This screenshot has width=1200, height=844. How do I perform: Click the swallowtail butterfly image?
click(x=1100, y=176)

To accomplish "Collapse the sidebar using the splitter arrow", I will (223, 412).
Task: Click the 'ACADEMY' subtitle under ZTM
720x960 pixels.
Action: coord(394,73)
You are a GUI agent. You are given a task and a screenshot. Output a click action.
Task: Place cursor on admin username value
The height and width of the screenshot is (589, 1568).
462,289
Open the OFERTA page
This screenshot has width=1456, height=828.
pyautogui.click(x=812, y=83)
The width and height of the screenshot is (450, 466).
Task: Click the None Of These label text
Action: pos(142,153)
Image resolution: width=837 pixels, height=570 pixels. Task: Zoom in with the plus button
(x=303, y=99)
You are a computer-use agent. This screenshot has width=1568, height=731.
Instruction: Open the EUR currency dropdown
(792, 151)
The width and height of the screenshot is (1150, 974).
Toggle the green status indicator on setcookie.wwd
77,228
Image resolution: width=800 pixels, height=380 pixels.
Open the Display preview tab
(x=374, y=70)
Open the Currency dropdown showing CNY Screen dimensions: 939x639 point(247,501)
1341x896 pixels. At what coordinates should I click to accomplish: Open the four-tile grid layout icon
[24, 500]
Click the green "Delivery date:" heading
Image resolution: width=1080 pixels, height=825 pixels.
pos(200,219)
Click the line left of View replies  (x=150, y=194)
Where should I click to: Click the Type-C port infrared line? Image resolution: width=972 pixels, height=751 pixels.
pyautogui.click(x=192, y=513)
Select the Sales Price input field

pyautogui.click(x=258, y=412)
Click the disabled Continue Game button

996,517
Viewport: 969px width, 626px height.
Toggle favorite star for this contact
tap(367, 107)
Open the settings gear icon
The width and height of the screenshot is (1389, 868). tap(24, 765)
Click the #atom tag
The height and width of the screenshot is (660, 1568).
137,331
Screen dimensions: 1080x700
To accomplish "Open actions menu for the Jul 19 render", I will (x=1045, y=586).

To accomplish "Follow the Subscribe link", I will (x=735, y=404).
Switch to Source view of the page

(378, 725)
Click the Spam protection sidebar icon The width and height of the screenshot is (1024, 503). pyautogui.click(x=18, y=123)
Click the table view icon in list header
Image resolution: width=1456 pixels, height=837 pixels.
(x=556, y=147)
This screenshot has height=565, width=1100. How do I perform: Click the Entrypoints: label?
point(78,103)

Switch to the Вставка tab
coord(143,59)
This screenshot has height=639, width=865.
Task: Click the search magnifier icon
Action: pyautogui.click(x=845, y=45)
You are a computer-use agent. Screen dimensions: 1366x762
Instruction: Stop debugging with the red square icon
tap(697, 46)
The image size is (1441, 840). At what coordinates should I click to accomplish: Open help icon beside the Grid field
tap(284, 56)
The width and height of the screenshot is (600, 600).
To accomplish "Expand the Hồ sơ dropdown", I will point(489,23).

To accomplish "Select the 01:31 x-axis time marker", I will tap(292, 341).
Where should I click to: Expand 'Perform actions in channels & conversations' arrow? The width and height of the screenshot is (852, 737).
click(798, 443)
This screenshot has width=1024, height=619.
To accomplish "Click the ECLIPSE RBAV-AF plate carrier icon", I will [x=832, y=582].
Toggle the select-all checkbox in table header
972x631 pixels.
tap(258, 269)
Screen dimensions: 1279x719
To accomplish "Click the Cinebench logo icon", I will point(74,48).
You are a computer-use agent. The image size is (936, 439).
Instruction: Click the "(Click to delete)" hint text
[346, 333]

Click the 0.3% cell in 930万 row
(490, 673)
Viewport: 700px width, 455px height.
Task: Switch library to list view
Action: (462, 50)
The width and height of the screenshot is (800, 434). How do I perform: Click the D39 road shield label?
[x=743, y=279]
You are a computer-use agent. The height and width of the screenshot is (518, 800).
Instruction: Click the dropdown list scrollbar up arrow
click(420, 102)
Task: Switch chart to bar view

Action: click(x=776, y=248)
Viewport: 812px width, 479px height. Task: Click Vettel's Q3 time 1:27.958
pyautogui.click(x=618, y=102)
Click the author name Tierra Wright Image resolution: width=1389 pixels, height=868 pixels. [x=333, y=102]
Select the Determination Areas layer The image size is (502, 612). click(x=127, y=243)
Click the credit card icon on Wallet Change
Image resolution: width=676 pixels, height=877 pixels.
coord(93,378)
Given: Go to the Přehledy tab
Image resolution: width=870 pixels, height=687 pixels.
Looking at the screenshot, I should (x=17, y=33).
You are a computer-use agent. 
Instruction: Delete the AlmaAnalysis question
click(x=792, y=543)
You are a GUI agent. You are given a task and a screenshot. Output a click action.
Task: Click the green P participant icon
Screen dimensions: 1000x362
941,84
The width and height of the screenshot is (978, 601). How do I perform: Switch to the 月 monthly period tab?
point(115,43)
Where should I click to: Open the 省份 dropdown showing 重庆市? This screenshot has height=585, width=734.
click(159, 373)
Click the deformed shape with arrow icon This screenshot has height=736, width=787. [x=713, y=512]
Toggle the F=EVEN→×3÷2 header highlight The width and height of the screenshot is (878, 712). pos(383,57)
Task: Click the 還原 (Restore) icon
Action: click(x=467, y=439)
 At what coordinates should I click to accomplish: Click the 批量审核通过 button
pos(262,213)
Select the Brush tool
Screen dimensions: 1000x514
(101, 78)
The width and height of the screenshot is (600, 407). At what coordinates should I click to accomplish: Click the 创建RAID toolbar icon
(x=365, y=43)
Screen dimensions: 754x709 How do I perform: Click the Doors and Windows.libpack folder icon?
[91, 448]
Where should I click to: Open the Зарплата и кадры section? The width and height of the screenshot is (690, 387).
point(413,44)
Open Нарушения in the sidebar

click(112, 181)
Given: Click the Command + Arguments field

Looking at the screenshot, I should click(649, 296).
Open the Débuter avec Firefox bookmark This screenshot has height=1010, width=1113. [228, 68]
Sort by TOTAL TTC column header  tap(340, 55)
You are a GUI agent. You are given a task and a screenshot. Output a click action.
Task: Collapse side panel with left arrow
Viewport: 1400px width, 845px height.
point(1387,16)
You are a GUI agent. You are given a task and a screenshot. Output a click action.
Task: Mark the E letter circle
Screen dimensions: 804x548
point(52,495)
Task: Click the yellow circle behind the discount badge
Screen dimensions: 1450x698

#####

■ REQUIREMENT
Please print the material again in full, exactly as it is.

■ THE ANSWER
This screenshot has width=1200, height=844. How do I perform: Click the swallowtail butterfly image?
click(x=1100, y=176)

To accomplish "Collapse the sidebar using the splitter arrow", I will (223, 412).
Task: Click the 'ACADEMY' subtitle under ZTM
720x960 pixels.
Action: coord(394,73)
You are a GUI agent. You are given a task and a screenshot. Output a click action.
Task: Place cursor on admin username value
The height and width of the screenshot is (589, 1568).
462,289
Open the OFERTA page
This screenshot has width=1456, height=828.
pyautogui.click(x=812, y=83)
The width and height of the screenshot is (450, 466).
Task: Click the None Of These label text
Action: pos(142,153)
Image resolution: width=837 pixels, height=570 pixels. Task: Zoom in with the plus button
(x=303, y=99)
You are a computer-use agent. This screenshot has width=1568, height=731.
Instruction: Open the EUR currency dropdown
(792, 151)
The width and height of the screenshot is (1150, 974).
Toggle the green status indicator on setcookie.wwd
77,228
Image resolution: width=800 pixels, height=380 pixels.
Open the Display preview tab
(x=374, y=70)
Open the Currency dropdown showing CNY Screen dimensions: 939x639 point(247,501)
1341x896 pixels. At what coordinates should I click to accomplish: Open the four-tile grid layout icon
[24, 500]
Click the green "Delivery date:" heading
Image resolution: width=1080 pixels, height=825 pixels.
pos(200,219)
Click the line left of View replies  (x=150, y=194)
Where should I click to: Click the Type-C port infrared line? Image resolution: width=972 pixels, height=751 pixels.
pyautogui.click(x=192, y=513)
Select the Sales Price input field

pyautogui.click(x=258, y=412)
Click the disabled Continue Game button

996,517
Viewport: 969px width, 626px height.
Toggle favorite star for this contact
tap(367, 107)
Open the settings gear icon
The width and height of the screenshot is (1389, 868). tap(24, 765)
Click the #atom tag
The height and width of the screenshot is (660, 1568).
137,331
Screen dimensions: 1080x700
To accomplish "Open actions menu for the Jul 19 render", I will (x=1045, y=586).

To accomplish "Follow the Subscribe link", I will (x=735, y=404).
Switch to Source view of the page

(378, 725)
Click the Spam protection sidebar icon The width and height of the screenshot is (1024, 503). pyautogui.click(x=18, y=123)
Click the table view icon in list header
Image resolution: width=1456 pixels, height=837 pixels.
(x=556, y=147)
This screenshot has height=565, width=1100. How do I perform: Click the Entrypoints: label?
point(78,103)

Switch to the Вставка tab
coord(143,59)
This screenshot has height=639, width=865.
Task: Click the search magnifier icon
Action: pyautogui.click(x=845, y=45)
You are a computer-use agent. Screen dimensions: 1366x762
Instruction: Stop debugging with the red square icon
tap(697, 46)
The image size is (1441, 840). At what coordinates should I click to accomplish: Open help icon beside the Grid field
tap(284, 56)
The width and height of the screenshot is (600, 600).
To accomplish "Expand the Hồ sơ dropdown", I will point(489,23).

To accomplish "Select the 01:31 x-axis time marker", I will tap(292, 341).
Where should I click to: Expand 'Perform actions in channels & conversations' arrow? The width and height of the screenshot is (852, 737).
click(798, 443)
This screenshot has width=1024, height=619.
To accomplish "Click the ECLIPSE RBAV-AF plate carrier icon", I will [x=832, y=582].
Toggle the select-all checkbox in table header
972x631 pixels.
tap(258, 269)
Screen dimensions: 1279x719
To accomplish "Click the Cinebench logo icon", I will point(74,48).
You are a computer-use agent. The image size is (936, 439).
Instruction: Click the "(Click to delete)" hint text
[346, 333]

Click the 0.3% cell in 930万 row
(490, 673)
Viewport: 700px width, 455px height.
Task: Switch library to list view
Action: (462, 50)
The width and height of the screenshot is (800, 434). How do I perform: Click the D39 road shield label?
[x=743, y=279]
You are a computer-use agent. The height and width of the screenshot is (518, 800).
Instruction: Click the dropdown list scrollbar up arrow
click(420, 102)
Task: Switch chart to bar view

Action: click(x=776, y=248)
Viewport: 812px width, 479px height. Task: Click Vettel's Q3 time 1:27.958
pyautogui.click(x=618, y=102)
Click the author name Tierra Wright Image resolution: width=1389 pixels, height=868 pixels. [x=333, y=102]
Select the Determination Areas layer The image size is (502, 612). click(x=127, y=243)
Click the credit card icon on Wallet Change
Image resolution: width=676 pixels, height=877 pixels.
coord(93,378)
Given: Go to the Přehledy tab
Image resolution: width=870 pixels, height=687 pixels.
Looking at the screenshot, I should (x=17, y=33).
You are a computer-use agent. 
Instruction: Delete the AlmaAnalysis question
click(x=792, y=543)
You are a GUI agent. You are given a task and a screenshot. Output a click action.
Task: Click the green P participant icon
Screen dimensions: 1000x362
941,84
The width and height of the screenshot is (978, 601). How do I perform: Switch to the 月 monthly period tab?
point(115,43)
Where should I click to: Open the 省份 dropdown showing 重庆市? This screenshot has height=585, width=734.
click(159, 373)
Click the deformed shape with arrow icon This screenshot has height=736, width=787. [x=713, y=512]
Toggle the F=EVEN→×3÷2 header highlight The width and height of the screenshot is (878, 712). pos(383,57)
Task: Click the 還原 (Restore) icon
Action: click(x=467, y=439)
 At what coordinates should I click to accomplish: Click the 批量审核通过 button
pos(262,213)
Select the Brush tool
Screen dimensions: 1000x514
(101, 78)
The width and height of the screenshot is (600, 407). At what coordinates should I click to accomplish: Click the 创建RAID toolbar icon
(x=365, y=43)
Screen dimensions: 754x709 How do I perform: Click the Doors and Windows.libpack folder icon?
[91, 448]
Where should I click to: Open the Зарплата и кадры section? The width and height of the screenshot is (690, 387).
point(413,44)
Open Нарушения in the sidebar

click(112, 181)
Given: Click the Command + Arguments field

Looking at the screenshot, I should click(649, 296).
Open the Débuter avec Firefox bookmark This screenshot has height=1010, width=1113. [228, 68]
Sort by TOTAL TTC column header  tap(340, 55)
You are a GUI agent. You are given a task and a screenshot. Output a click action.
Task: Collapse side panel with left arrow
Viewport: 1400px width, 845px height.
point(1387,16)
You are a GUI agent. You are given a task and a screenshot. Output a click action.
Task: Mark the E letter circle
Screen dimensions: 804x548
point(52,495)
Task: Click the yellow circle behind the discount badge
Screen dimensions: 1450x698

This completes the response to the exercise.